Just over a month ago, several carloads of Conway citizens trundled down to Concord and testified for Rep. David Paige's bill to enable New Hampshire towns to adopt homestead exemptions. I went with them, and we tried to explain the plight of Conway citizens as they face a massive migration of well-heeled urban refugees into the countryside. Those refugees' willingness to pay any price to escape oppressive blue-state government and dangerous cities has driven Conway's residential assessments to twice normal values, thereby sticking it to homeowners while giving commercial property a massive tax break. Conway suffers worse than most towns from that imbalance, thanks to our retail glut and our unfortunate, undeserved reputation as a desirable destination, but the problem runs statewide (and nationwide) in varying degrees. 
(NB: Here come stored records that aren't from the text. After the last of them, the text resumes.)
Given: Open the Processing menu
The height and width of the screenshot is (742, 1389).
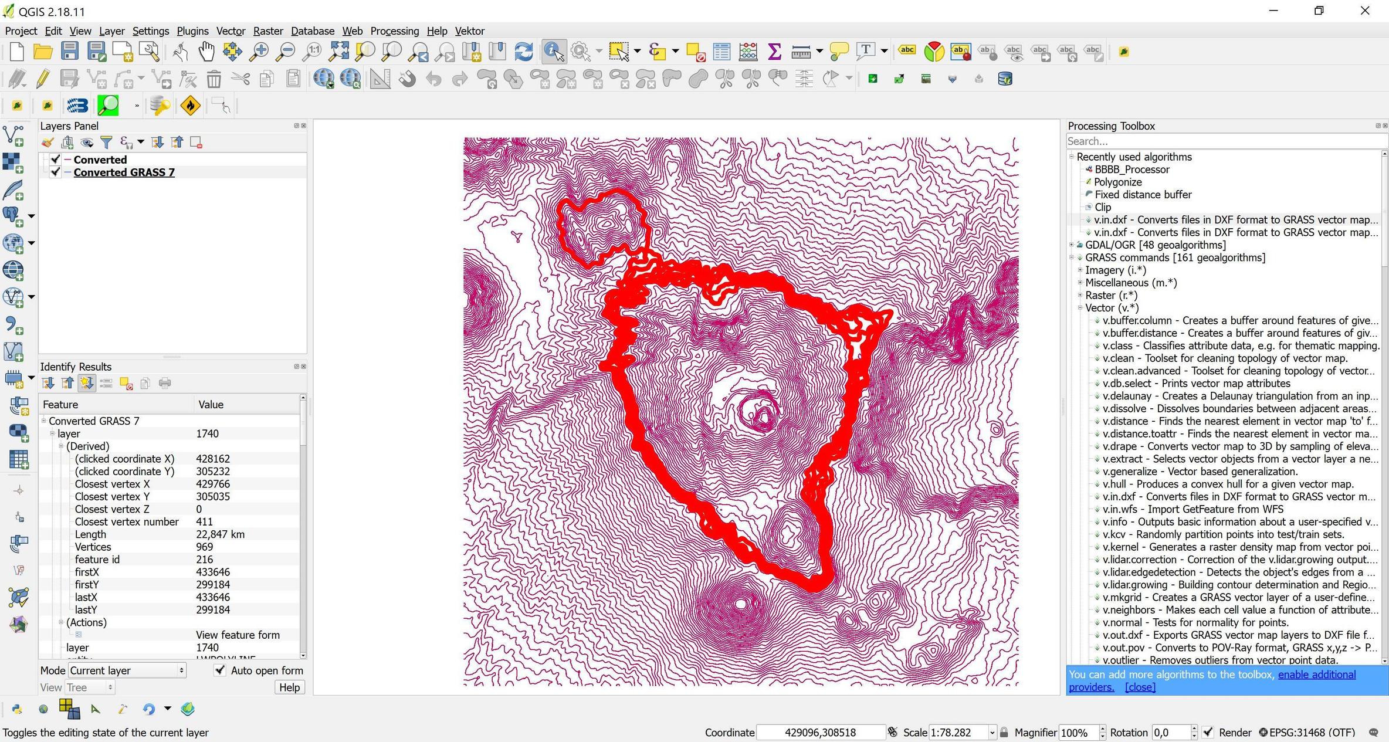Looking at the screenshot, I should [394, 31].
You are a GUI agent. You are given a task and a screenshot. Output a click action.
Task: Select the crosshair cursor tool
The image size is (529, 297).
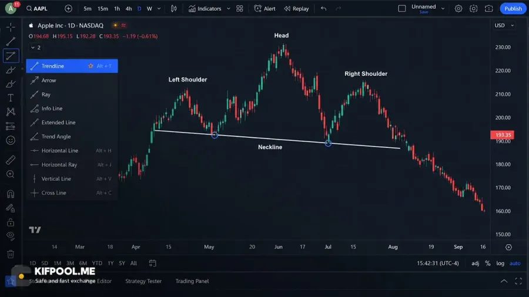11,27
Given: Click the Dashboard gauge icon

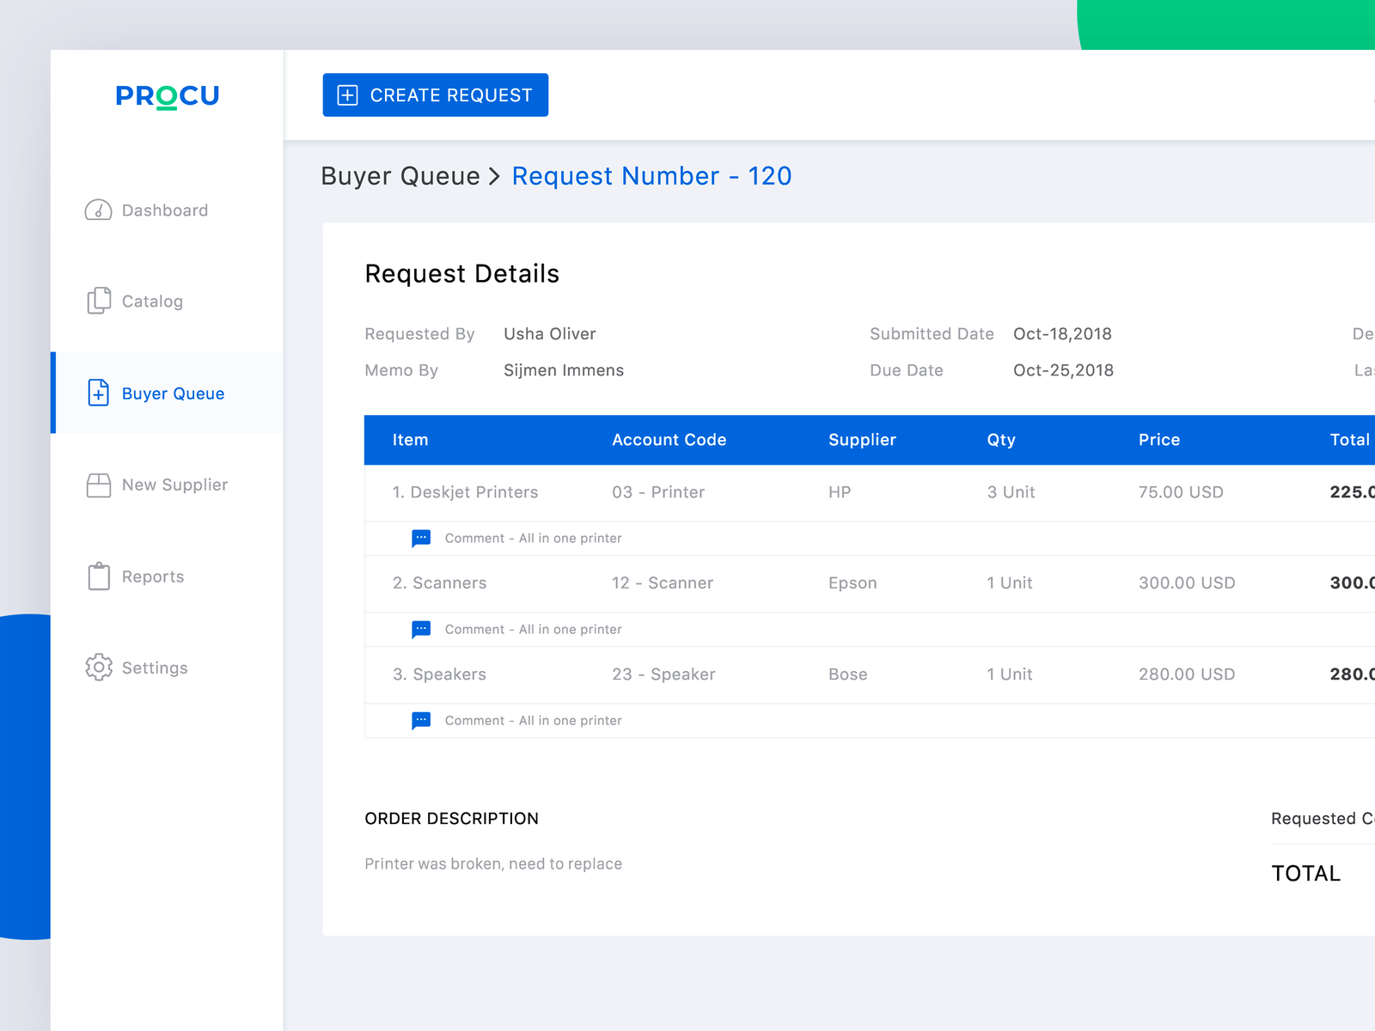Looking at the screenshot, I should pos(98,210).
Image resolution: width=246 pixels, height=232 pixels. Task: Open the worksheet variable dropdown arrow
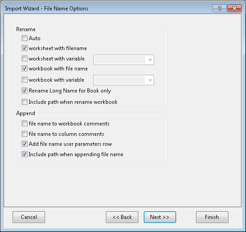pos(150,60)
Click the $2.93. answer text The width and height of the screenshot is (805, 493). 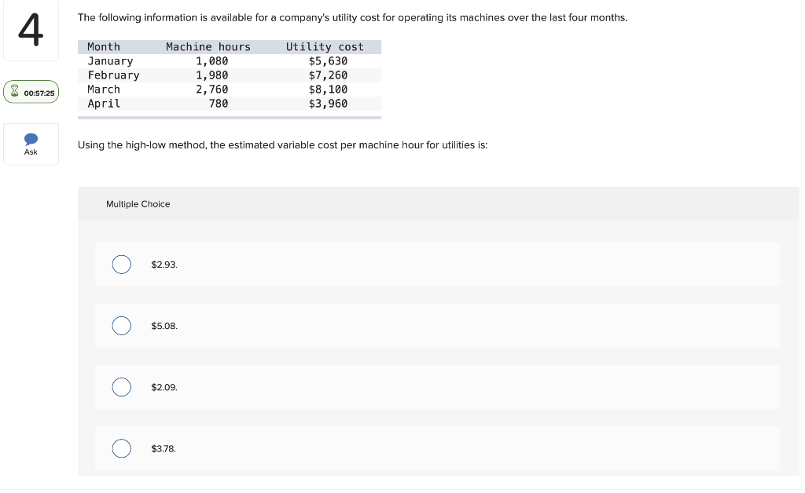tap(164, 265)
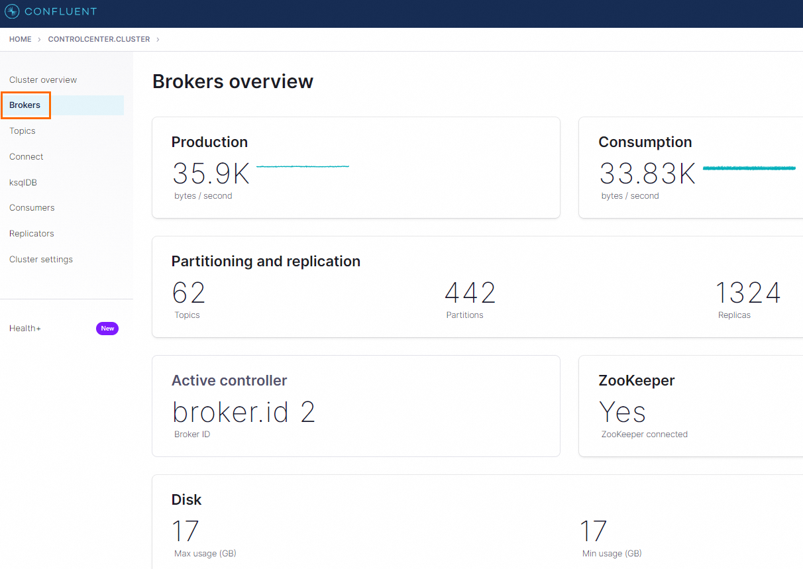
Task: Click the Active controller card
Action: (356, 406)
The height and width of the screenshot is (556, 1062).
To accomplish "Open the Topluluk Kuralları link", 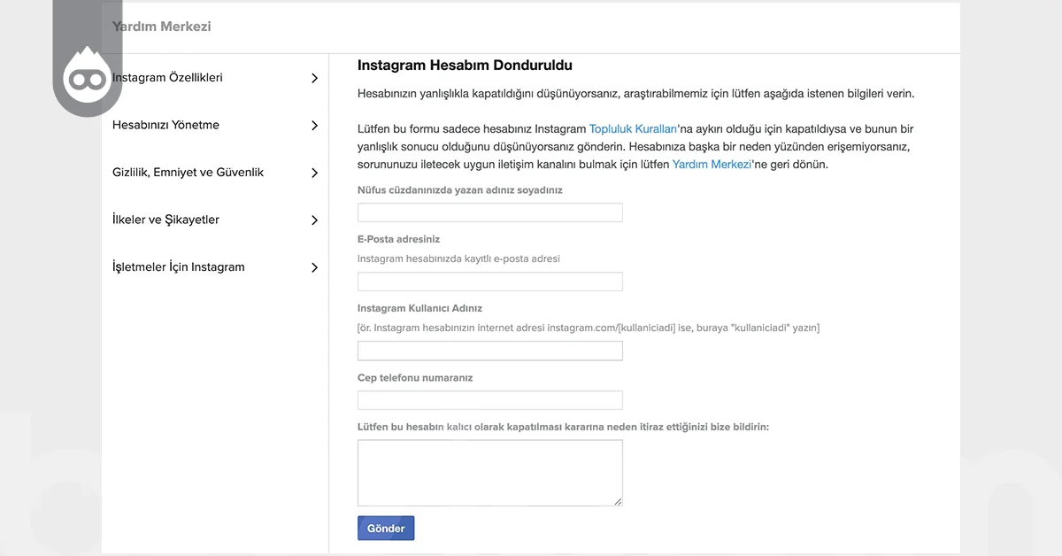I will tap(634, 128).
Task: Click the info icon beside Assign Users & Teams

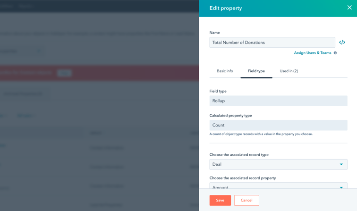Action: tap(335, 53)
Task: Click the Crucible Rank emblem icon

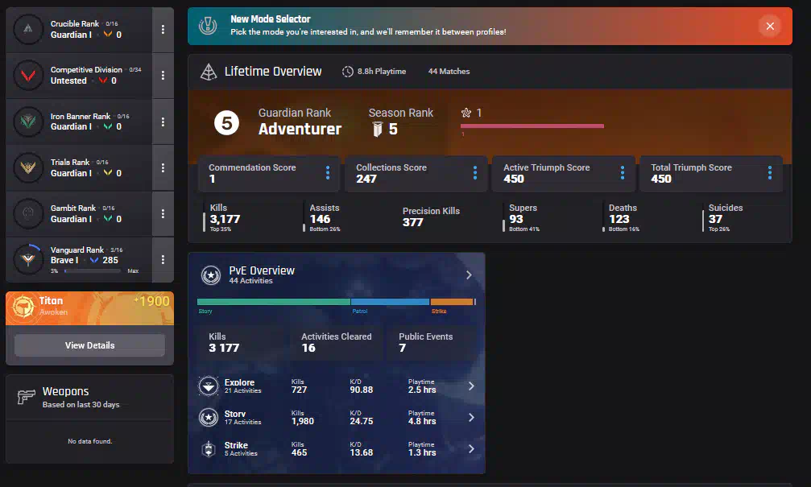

If New Hampshire allowed homestead exemptions, and Conway adopted one, legitimate year-round residents of the town would be eligible for an exemption from taxes on a portion of their primary homes. Maine has such a law, and towns that adopt it deduct $25,000 from the assessed value of eligible houses before applying property taxes. With the artificially high assessments that were recently applied to Conway homes, $25,000 would only yield token relief of barely $250 a year — while this year's proposed Conway School District budget will add double or triple that much all by itself, if it's allowed to pass.